Cabe destacar que, embora a mencionada lei estabeleça como regra a aplicação de uma alíquota padrão para os novos tributos sobre o consumo (CBS e IBS), determinados setores considerados essenciais ou estratégicos — como saúde, educação, alimentação e insumos agrícolas — foram contemplados com uma redução de 60% nessa alíquota1.
Nesse contexto, em função das mudanças na carga tributária e na estrutura dos tributos incidentes sobre cada modelo de negócio, que certamente não representam um mero risco ordinário da atividade empresarial, a reforma dará início a uma complexa revisão dos custos que compõem o preço dos contratos vigentes.

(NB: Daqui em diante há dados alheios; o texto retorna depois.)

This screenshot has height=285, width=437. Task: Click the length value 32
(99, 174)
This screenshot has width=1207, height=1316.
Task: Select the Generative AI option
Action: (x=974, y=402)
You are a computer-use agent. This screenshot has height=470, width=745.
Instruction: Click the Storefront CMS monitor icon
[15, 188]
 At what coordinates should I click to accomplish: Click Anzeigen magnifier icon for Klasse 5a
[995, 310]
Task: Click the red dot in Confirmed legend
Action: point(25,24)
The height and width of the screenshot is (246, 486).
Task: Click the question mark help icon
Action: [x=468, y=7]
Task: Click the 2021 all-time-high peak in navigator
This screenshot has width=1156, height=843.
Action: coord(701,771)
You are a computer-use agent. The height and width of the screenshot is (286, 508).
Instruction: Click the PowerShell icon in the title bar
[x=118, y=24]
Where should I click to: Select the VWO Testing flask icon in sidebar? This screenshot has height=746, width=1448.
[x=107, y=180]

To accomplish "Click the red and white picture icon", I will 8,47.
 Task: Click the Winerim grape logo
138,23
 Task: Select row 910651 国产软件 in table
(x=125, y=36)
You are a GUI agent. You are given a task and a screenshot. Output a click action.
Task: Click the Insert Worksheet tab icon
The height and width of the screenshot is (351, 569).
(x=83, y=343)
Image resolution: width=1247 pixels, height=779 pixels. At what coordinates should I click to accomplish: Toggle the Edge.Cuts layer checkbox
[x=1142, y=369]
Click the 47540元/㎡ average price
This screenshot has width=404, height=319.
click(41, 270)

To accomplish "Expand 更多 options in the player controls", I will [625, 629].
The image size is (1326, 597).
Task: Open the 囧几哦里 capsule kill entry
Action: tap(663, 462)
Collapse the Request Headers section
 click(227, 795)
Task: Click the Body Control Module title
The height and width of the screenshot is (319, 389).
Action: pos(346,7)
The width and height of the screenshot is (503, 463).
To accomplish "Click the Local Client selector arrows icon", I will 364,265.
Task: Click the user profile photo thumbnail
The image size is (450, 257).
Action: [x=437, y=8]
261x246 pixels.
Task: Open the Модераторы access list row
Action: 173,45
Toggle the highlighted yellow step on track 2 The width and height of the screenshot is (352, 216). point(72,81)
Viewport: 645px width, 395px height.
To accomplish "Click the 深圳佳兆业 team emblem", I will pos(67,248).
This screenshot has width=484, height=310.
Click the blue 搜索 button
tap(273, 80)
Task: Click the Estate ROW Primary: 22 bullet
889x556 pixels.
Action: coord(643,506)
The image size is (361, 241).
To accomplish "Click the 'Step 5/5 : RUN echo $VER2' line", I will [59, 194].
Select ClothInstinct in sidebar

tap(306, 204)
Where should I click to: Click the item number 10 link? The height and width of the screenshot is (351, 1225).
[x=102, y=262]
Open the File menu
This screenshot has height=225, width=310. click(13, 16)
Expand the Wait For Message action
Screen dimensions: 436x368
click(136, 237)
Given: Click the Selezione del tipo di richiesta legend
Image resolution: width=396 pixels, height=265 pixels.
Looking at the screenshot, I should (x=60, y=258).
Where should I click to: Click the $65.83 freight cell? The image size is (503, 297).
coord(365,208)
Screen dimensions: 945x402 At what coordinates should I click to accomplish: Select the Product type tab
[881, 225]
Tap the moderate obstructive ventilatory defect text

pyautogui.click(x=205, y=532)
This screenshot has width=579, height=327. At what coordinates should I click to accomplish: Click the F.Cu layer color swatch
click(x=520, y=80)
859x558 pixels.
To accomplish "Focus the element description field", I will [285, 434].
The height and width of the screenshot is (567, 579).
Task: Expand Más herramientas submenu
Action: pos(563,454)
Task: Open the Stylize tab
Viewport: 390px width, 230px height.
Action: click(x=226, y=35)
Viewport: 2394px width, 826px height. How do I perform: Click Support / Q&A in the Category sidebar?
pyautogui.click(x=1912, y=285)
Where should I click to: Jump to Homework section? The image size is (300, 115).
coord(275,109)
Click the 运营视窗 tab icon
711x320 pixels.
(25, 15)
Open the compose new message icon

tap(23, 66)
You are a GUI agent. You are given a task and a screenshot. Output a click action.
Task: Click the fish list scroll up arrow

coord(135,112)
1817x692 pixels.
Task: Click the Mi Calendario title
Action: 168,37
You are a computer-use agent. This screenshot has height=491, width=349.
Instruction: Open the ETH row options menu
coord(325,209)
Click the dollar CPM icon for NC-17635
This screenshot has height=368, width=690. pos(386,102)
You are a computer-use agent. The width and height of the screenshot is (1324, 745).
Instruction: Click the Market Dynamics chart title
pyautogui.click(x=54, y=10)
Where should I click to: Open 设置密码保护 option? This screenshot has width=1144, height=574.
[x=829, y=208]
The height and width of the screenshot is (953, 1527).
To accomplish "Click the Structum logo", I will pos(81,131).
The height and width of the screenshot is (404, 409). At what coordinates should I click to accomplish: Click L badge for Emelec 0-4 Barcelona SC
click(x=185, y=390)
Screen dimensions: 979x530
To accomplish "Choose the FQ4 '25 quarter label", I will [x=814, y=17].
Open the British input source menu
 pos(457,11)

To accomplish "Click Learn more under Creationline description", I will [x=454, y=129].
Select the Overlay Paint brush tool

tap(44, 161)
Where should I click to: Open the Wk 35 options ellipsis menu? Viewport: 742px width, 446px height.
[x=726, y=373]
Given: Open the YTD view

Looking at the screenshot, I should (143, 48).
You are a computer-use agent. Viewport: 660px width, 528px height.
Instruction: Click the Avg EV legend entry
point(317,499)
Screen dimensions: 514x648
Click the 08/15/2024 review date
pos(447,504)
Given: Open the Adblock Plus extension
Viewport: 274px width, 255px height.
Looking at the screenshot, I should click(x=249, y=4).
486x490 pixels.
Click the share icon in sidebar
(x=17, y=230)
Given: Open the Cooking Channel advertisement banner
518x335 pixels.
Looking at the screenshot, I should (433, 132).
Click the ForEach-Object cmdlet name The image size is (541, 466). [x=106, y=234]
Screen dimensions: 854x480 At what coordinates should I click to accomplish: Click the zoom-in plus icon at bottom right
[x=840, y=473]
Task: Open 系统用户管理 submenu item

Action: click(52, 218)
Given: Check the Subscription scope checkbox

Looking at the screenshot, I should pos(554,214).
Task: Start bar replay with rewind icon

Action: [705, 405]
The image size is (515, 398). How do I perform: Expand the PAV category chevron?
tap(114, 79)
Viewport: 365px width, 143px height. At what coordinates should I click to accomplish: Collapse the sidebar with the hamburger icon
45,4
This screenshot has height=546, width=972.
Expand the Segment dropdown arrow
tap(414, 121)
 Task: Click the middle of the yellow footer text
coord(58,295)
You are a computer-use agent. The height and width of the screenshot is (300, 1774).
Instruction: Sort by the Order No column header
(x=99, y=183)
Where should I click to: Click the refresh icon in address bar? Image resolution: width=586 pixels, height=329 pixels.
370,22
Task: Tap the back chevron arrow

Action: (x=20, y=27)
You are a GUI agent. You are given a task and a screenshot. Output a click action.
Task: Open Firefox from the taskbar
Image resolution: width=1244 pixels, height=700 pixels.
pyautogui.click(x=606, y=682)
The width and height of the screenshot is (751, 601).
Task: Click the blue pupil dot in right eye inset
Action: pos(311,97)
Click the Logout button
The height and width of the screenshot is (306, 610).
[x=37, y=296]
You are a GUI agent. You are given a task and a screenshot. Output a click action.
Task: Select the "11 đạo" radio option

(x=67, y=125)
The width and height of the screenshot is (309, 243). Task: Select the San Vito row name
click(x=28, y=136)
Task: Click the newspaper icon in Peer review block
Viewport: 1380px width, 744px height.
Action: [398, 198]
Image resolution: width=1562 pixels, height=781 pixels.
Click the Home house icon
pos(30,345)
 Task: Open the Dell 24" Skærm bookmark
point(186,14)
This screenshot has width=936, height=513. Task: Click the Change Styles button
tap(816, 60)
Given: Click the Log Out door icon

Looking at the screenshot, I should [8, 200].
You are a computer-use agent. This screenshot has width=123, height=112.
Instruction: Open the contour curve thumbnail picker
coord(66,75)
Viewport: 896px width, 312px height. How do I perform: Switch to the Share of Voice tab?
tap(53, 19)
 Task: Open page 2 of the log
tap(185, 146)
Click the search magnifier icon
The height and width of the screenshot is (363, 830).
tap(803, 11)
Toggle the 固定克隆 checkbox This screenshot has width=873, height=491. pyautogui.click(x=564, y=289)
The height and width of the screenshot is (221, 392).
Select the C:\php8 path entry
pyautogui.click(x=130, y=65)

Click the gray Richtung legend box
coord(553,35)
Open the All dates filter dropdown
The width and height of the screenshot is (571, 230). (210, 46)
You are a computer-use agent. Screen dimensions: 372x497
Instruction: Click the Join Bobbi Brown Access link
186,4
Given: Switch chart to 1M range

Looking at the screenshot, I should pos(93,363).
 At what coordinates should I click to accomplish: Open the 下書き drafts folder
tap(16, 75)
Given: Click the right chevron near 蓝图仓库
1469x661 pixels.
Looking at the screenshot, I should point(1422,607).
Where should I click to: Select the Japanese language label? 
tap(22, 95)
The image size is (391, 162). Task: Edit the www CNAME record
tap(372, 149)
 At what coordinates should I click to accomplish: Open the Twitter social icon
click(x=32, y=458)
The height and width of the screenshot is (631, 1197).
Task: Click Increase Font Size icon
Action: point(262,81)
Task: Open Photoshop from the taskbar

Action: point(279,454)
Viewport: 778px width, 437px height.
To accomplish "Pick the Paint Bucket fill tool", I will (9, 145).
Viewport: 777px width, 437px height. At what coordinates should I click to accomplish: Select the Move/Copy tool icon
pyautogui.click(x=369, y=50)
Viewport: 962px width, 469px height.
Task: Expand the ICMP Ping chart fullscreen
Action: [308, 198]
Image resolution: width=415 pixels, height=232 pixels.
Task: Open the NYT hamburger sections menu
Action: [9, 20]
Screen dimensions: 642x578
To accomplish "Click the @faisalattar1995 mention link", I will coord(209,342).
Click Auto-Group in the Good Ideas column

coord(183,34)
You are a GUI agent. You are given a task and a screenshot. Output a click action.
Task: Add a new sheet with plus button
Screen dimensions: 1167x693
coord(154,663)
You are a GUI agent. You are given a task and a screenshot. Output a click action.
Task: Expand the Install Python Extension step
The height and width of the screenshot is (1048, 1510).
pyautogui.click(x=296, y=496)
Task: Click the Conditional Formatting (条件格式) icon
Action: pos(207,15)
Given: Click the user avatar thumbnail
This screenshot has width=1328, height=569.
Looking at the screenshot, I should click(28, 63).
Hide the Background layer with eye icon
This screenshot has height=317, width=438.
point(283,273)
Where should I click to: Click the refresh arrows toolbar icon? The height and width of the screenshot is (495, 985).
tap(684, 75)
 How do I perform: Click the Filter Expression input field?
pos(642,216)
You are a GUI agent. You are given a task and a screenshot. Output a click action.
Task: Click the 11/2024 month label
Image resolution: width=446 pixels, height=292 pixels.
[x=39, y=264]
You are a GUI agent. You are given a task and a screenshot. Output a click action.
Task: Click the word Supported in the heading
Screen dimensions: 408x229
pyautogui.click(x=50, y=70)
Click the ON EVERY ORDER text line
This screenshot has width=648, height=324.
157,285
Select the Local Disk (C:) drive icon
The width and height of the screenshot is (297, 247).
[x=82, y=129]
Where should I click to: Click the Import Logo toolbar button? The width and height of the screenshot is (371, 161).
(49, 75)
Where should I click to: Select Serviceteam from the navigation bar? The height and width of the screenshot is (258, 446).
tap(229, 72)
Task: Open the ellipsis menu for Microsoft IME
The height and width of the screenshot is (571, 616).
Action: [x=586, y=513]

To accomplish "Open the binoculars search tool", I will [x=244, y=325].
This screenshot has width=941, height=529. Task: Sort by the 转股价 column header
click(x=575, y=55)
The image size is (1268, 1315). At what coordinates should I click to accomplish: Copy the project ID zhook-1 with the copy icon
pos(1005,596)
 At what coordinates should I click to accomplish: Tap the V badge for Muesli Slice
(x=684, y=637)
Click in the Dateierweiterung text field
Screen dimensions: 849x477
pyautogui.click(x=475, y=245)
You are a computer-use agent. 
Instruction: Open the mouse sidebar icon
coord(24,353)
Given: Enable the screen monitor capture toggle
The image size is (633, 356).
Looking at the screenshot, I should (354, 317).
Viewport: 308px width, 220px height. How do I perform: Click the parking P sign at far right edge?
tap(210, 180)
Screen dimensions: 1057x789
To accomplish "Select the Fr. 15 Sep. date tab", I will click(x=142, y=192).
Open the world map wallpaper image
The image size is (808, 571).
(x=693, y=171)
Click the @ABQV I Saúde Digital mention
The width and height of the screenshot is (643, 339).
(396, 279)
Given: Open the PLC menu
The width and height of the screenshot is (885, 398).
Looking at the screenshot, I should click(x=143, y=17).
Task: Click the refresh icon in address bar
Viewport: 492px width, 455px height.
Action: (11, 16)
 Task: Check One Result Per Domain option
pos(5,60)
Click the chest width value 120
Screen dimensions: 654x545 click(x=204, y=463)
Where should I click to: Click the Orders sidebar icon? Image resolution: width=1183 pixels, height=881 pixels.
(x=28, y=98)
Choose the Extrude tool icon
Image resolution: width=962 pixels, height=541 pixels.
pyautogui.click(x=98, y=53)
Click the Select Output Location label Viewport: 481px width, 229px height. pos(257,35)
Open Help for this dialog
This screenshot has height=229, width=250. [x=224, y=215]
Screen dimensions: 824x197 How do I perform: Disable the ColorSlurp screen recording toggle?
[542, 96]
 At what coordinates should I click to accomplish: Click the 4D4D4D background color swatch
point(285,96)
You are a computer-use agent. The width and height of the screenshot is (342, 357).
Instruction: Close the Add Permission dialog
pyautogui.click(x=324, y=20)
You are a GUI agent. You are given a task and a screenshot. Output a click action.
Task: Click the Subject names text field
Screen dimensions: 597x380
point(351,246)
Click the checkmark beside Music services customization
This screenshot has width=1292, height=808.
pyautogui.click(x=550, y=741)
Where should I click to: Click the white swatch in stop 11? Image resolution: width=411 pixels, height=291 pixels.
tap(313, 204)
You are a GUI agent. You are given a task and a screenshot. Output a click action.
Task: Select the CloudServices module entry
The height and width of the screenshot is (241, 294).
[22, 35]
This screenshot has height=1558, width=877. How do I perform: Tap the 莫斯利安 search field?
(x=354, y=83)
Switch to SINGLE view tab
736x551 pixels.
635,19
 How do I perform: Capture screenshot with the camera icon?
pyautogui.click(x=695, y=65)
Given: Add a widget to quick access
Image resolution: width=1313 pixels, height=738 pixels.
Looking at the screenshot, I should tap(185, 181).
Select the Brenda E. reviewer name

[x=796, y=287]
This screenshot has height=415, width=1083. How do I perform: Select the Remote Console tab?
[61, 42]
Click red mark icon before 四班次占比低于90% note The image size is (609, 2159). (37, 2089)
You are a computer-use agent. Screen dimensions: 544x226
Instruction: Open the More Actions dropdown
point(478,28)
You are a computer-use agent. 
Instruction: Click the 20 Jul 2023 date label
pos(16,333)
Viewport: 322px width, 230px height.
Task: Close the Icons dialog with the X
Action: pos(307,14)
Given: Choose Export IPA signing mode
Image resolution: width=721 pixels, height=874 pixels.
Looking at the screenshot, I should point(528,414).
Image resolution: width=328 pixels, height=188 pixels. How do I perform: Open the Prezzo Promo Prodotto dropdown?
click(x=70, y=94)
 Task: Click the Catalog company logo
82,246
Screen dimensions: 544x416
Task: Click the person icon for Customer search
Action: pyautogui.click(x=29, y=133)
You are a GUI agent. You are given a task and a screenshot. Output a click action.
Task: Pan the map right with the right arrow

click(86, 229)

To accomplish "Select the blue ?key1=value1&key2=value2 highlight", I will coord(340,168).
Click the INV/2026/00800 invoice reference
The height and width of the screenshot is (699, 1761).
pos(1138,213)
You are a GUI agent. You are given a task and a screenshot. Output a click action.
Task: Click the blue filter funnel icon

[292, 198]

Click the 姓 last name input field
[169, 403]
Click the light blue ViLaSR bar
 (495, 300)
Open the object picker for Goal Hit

Durante as discussões do Projeto de Lei que resultou na LC 214/25, o relator no Senado, Eduardo Braga (MDB-AM), propôs a inclusão dos serviços de abastecimento de água e esgotamento sanitário na lista dos setores contemplados pela redução, equiparando-os ao setor de saúde. No entanto, durante a tramitação na Câmara dos Deputados, a redução para o setor não foi mantida. O relator do projeto na Câmara, deputado Reginaldo Lopes (PT-MG), argumentou que a inclusão do saneamento entre os setores com desconto de imposto poderia elevar a alíquota padrão do novo sistema tributário em até 0,38 ponto percentual, impactando negativamente outros setores.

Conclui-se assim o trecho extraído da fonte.